Evidence for cyclooxygenase activation by nitric oxide in astrocytes

Abstract

We have evaluated the role of nitric oxide (NO) on the cyclooxygenase pathway in mouse glial cells. Exposure of primary cultures of neonatal mouse cortical astrocytes to bacterial lipopolysaccharide (LPS; 1 μg/ml, 18 h) caused an increase in the release of both nitrite (NO⁻₂) and prostaglandin E₂ (PGE₂2), products of NO synthase (NOS) and cyclooxygenase, respectively. Production of both, NO⁻₂ and PGE₂ by astrocytes, was inhibited by the exposure of the NOS inhibitor Nw‐nitro‐L‐arginine methyl ester (L‐NAME: 1, 10, and 100 μM) in a dose related manner.
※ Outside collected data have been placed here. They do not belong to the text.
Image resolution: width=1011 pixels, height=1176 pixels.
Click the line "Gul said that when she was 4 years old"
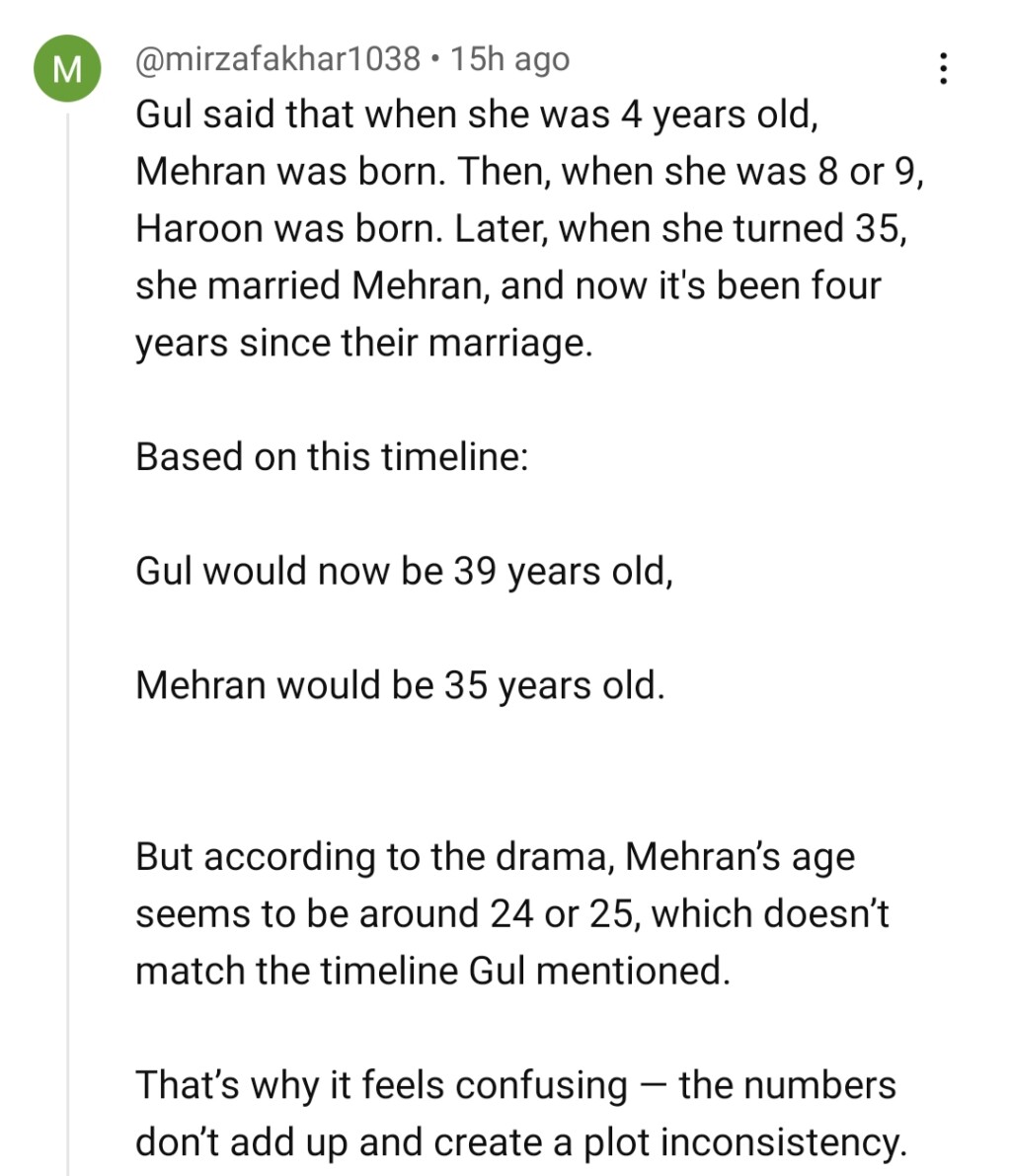[477, 116]
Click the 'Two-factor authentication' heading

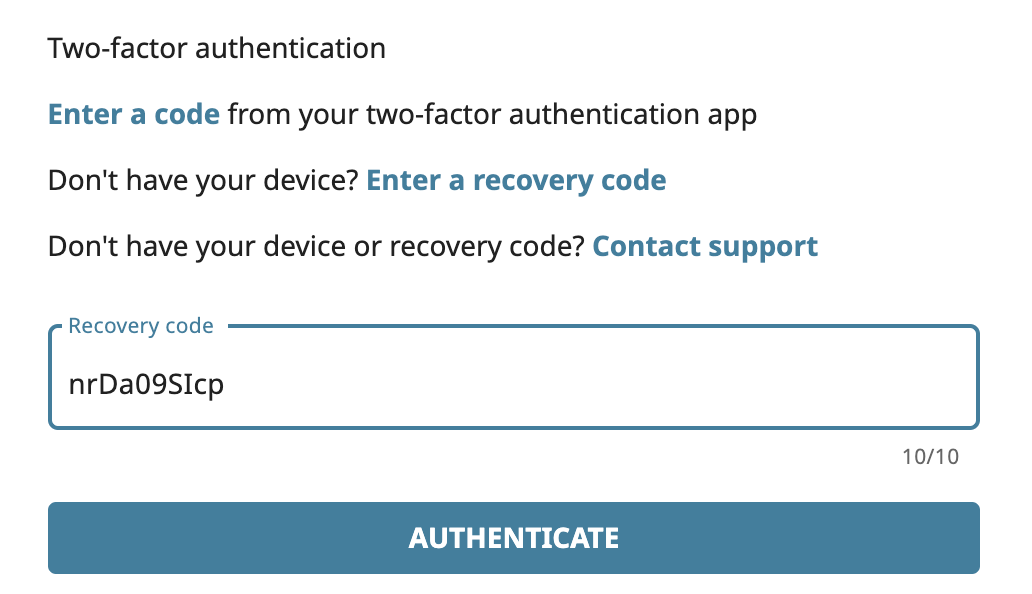coord(216,48)
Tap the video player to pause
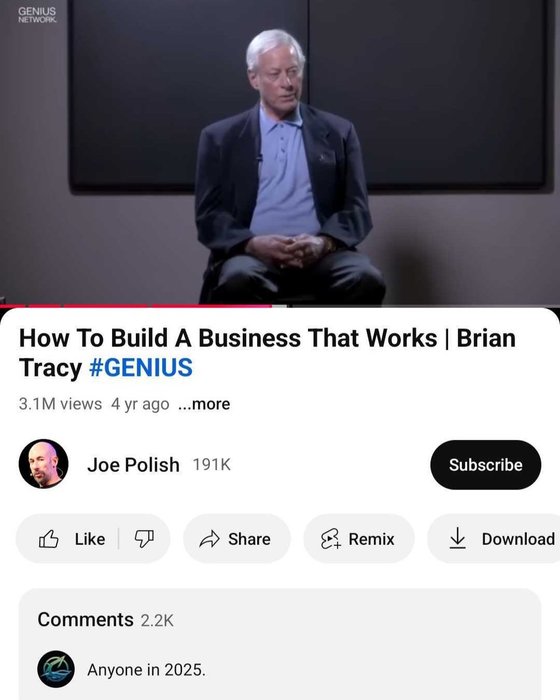The height and width of the screenshot is (700, 560). click(280, 152)

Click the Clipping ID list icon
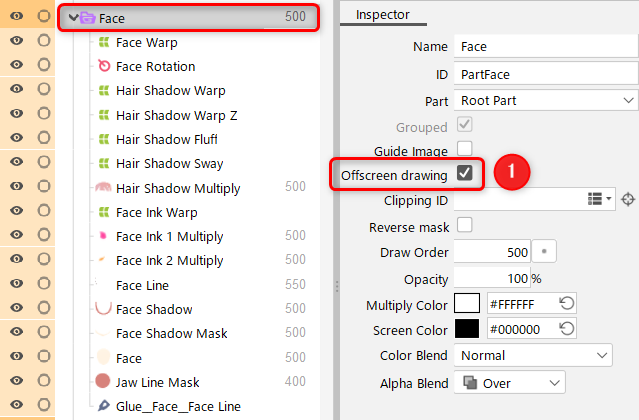click(598, 199)
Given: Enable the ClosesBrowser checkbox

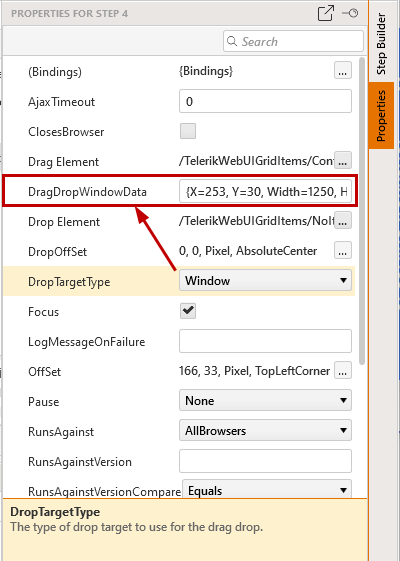Looking at the screenshot, I should [x=188, y=131].
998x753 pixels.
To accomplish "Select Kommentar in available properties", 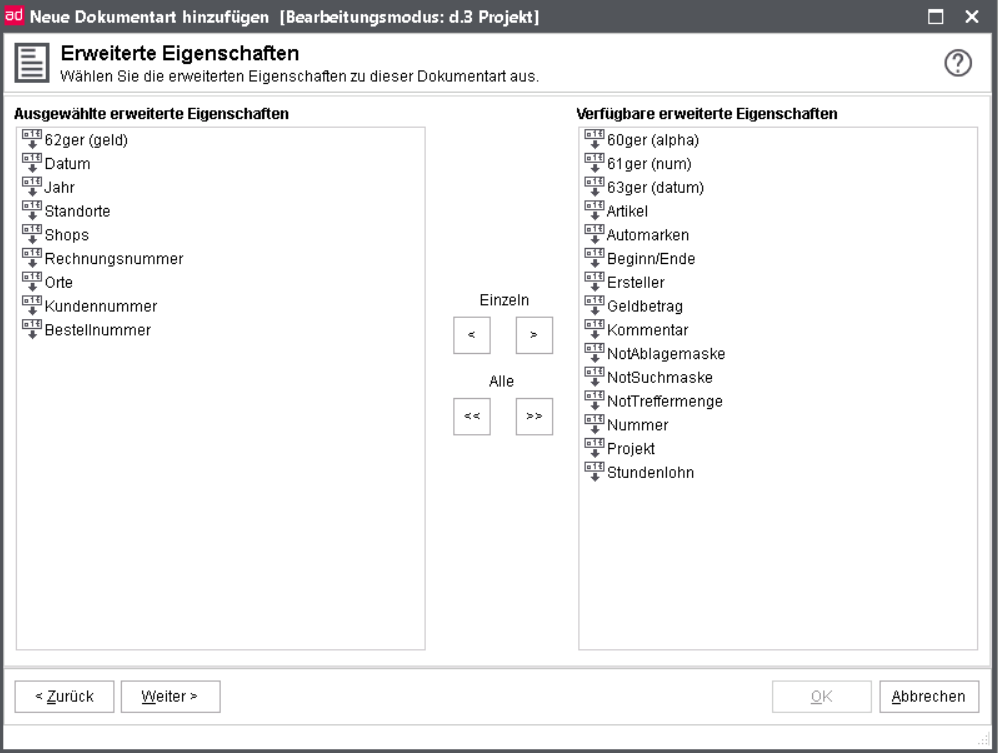I will click(647, 330).
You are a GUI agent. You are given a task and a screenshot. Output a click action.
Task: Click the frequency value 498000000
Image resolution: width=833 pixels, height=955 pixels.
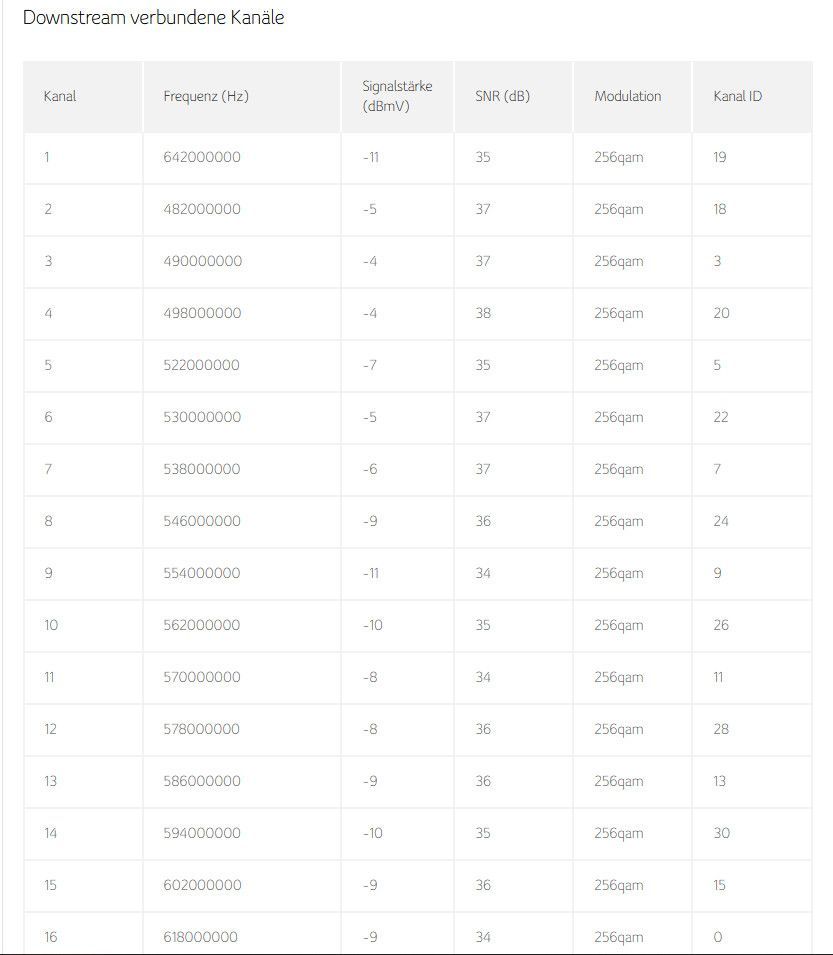[x=202, y=313]
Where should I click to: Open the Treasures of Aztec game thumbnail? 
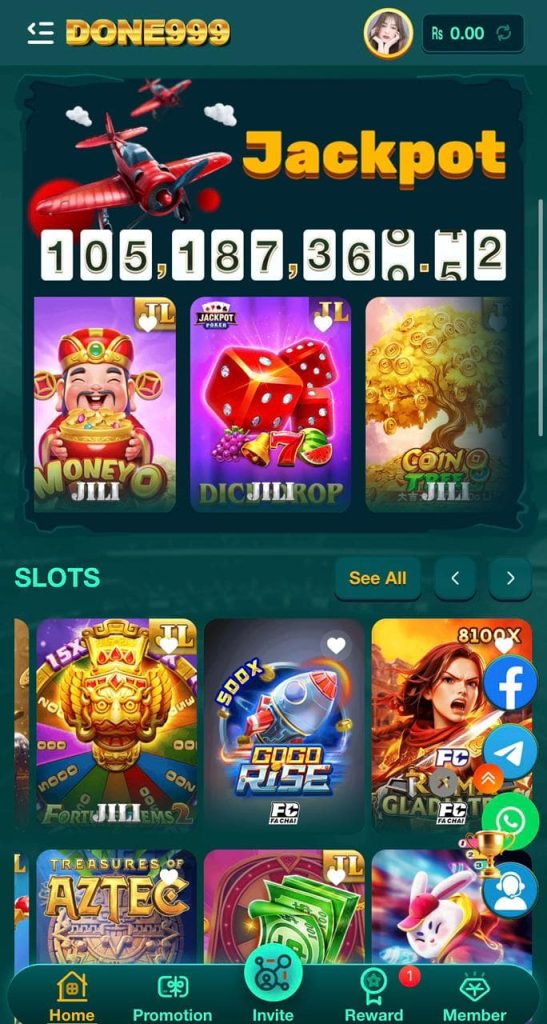point(116,904)
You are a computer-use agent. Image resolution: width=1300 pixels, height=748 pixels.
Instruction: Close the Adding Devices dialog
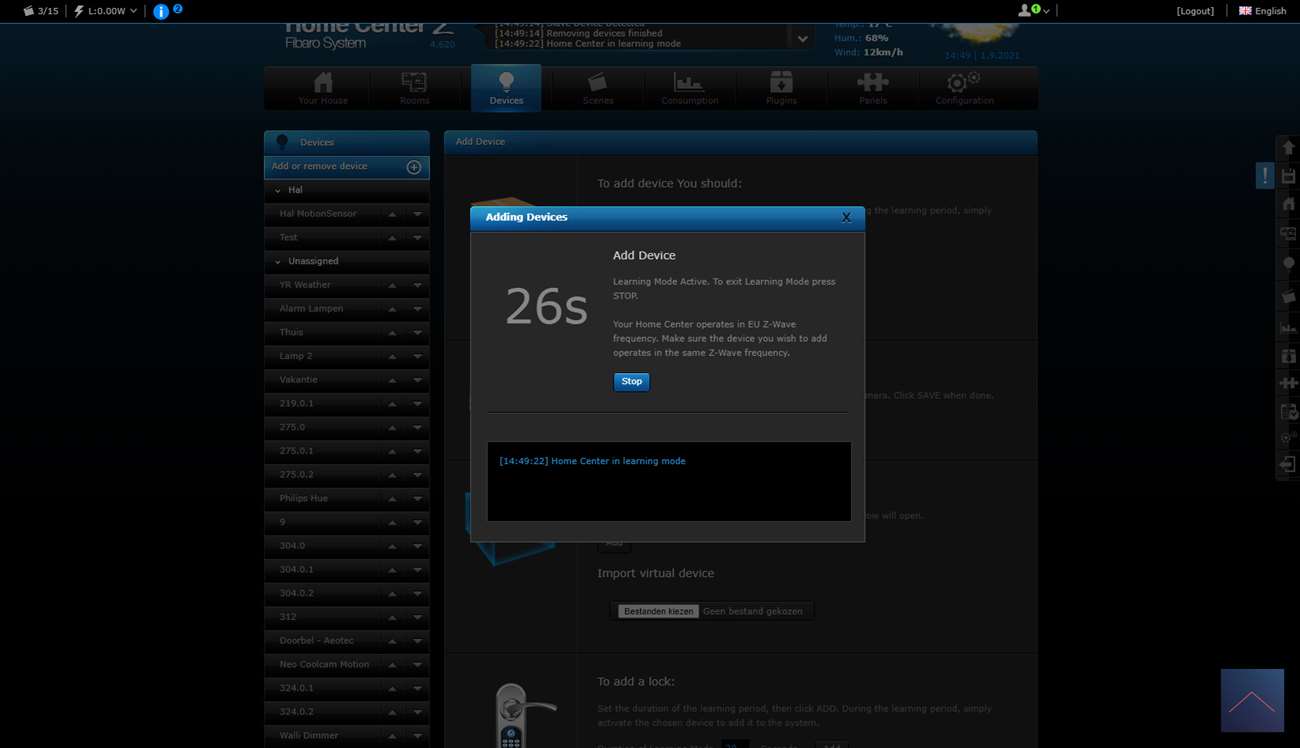[x=846, y=217]
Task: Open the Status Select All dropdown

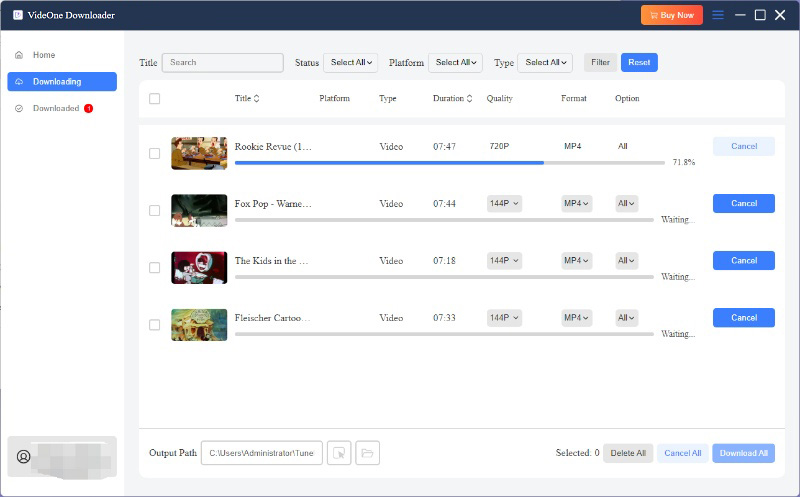Action: tap(351, 63)
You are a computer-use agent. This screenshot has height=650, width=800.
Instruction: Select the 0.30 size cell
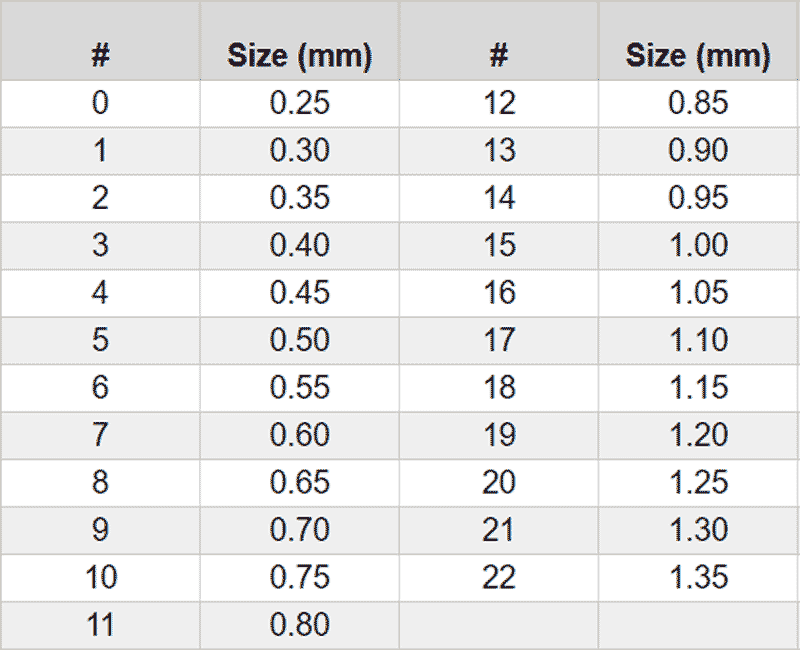(x=299, y=151)

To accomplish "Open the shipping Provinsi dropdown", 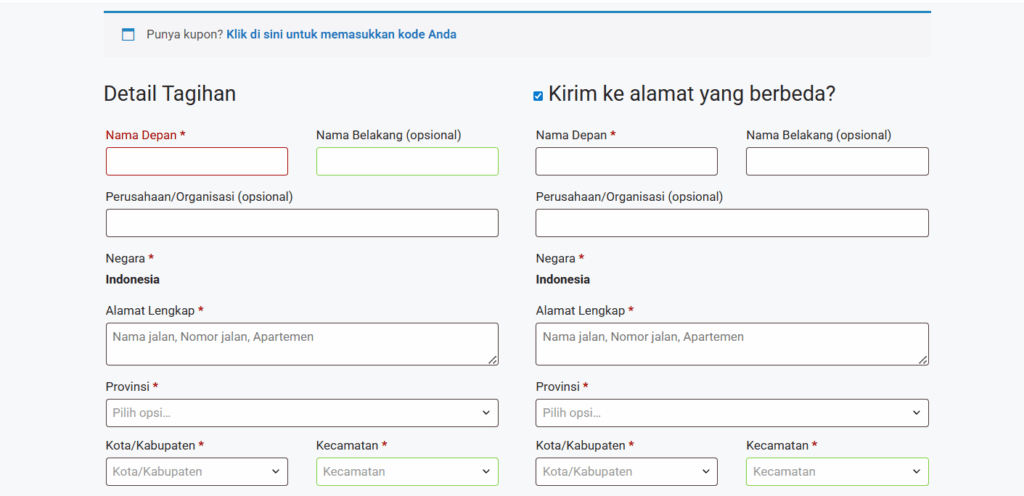I will (x=732, y=413).
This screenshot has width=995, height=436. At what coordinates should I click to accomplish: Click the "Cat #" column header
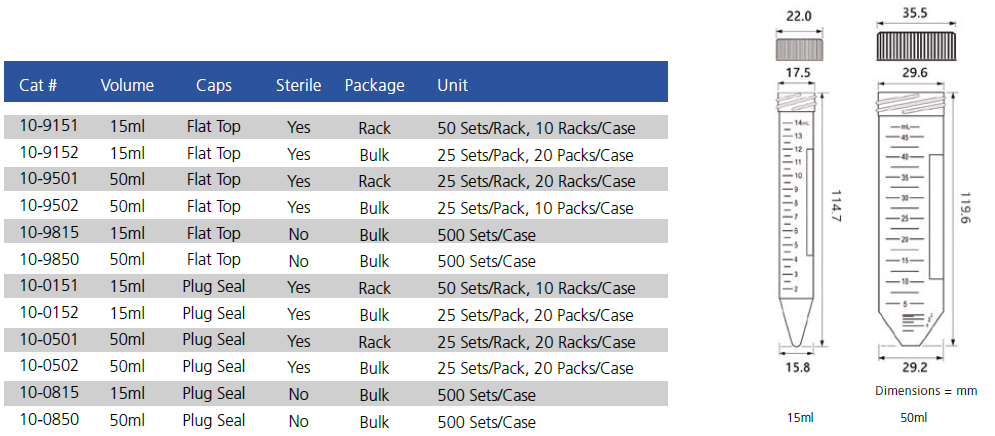[x=37, y=85]
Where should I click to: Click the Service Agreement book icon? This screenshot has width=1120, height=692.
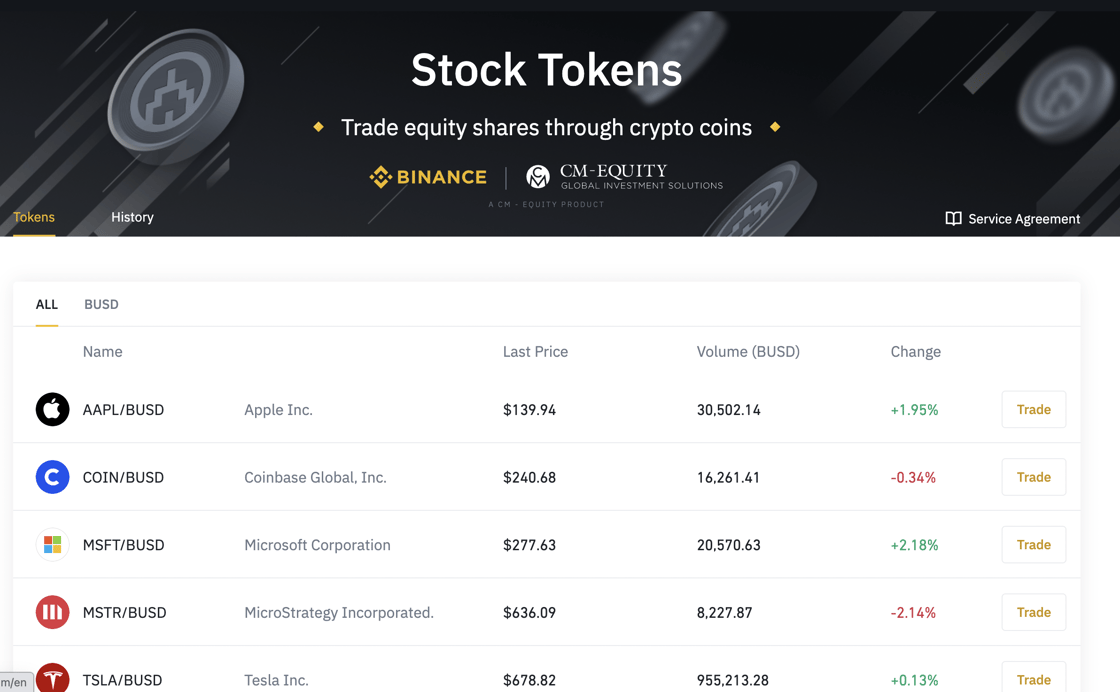point(953,219)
Besides, other NOS inhibitors such as Nitro L‐arginine (NNA: 10⁻³ M) prevented the increase in PGE₂ release from LPS‐stimulated astrocytes. Sodium nitroprusside (SNP; 100–200 μM) used as a NO donor caused a dose‐related enhancement in the accumulation of PGE₂ induced by LPS and the presence of hemoglobin blocked the SNP effects. The exposure to SNP counteracted the decrease of PGE₂ production in LPS‐treated astrocytes in which NO synthesis was blocked by L‐NAME. In addition, SNP also enhanced the synthesis of PGE₂ following exogenous arachidonic acid astrocytes exposure. Interestingly, this effect was blocked by indomethacin. Treatment of astrocytes cultures with dexamethasone (0.1, 1 μM) blocked dose‐relatedly the LPS‐induced release of both NO⁻₂ and PGE₂. As expected, the presence of indomethacin (1, 10, and 20 μM) prevented in a dose related fashion, PGE₂ production by astrocytes following exposure to LPS. These results strongly indicate that in astroglial cells, NO is able to activate the cyclooxygenase pathway.